┌──

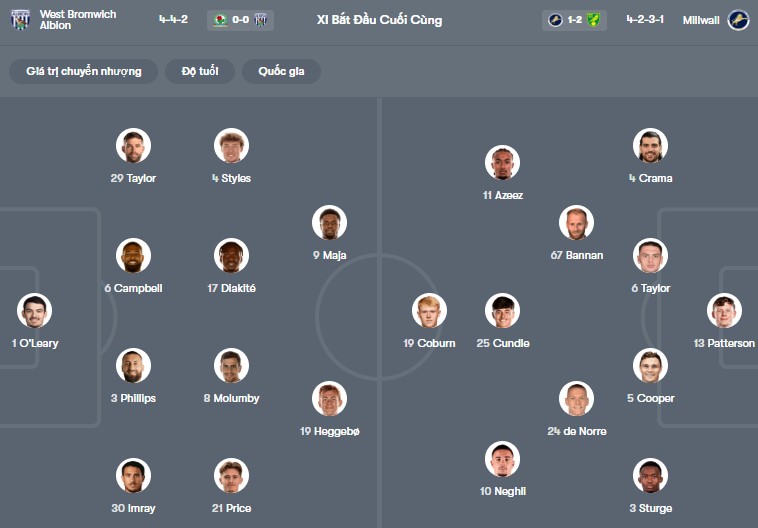Toggle the Giá trị chuyển nhượng filter
The image size is (758, 528).
coord(84,72)
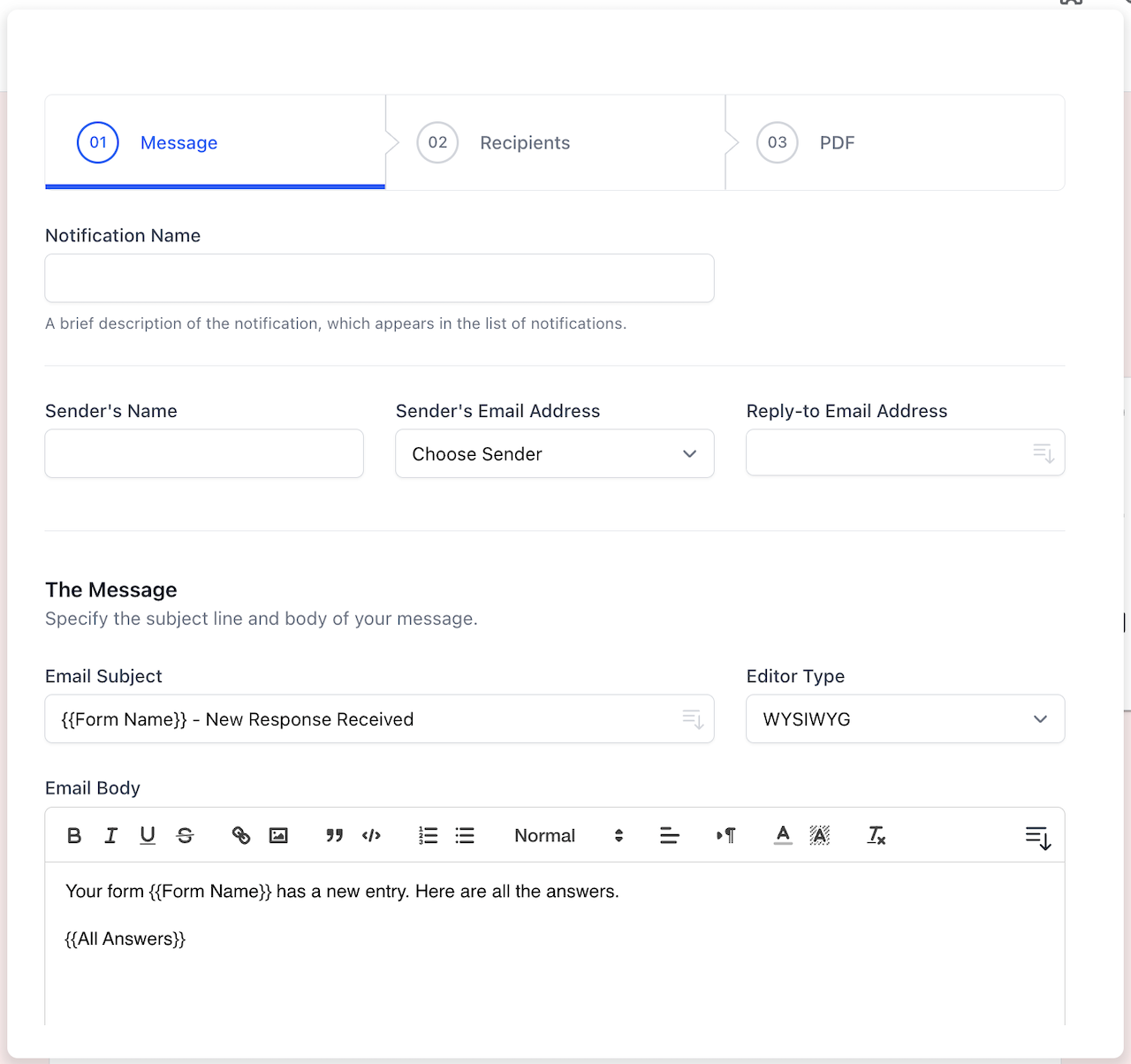Image resolution: width=1131 pixels, height=1064 pixels.
Task: Start a numbered ordered list
Action: tap(428, 835)
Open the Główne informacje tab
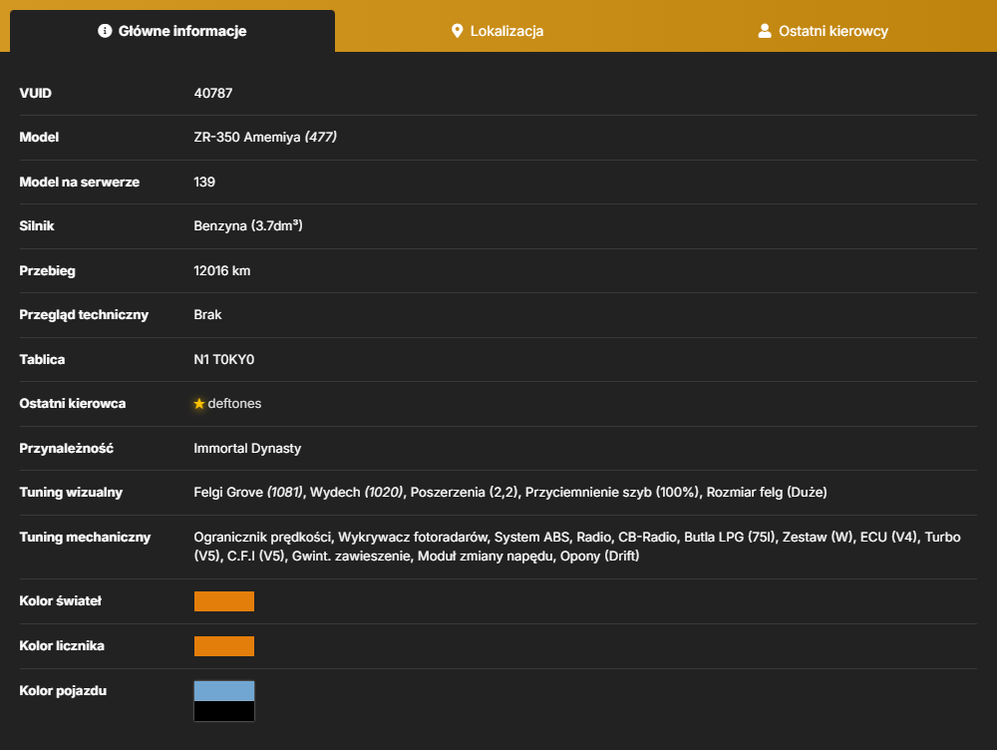The height and width of the screenshot is (750, 997). [x=172, y=31]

└──

Your task
Beginning with the line that holds "Open the Główne informacje tab" and continuing to the end of the entries above, set down each line exactly, both ends included; include no pictures.

Completed task
Open the Główne informacje tab
The height and width of the screenshot is (750, 997). [x=172, y=31]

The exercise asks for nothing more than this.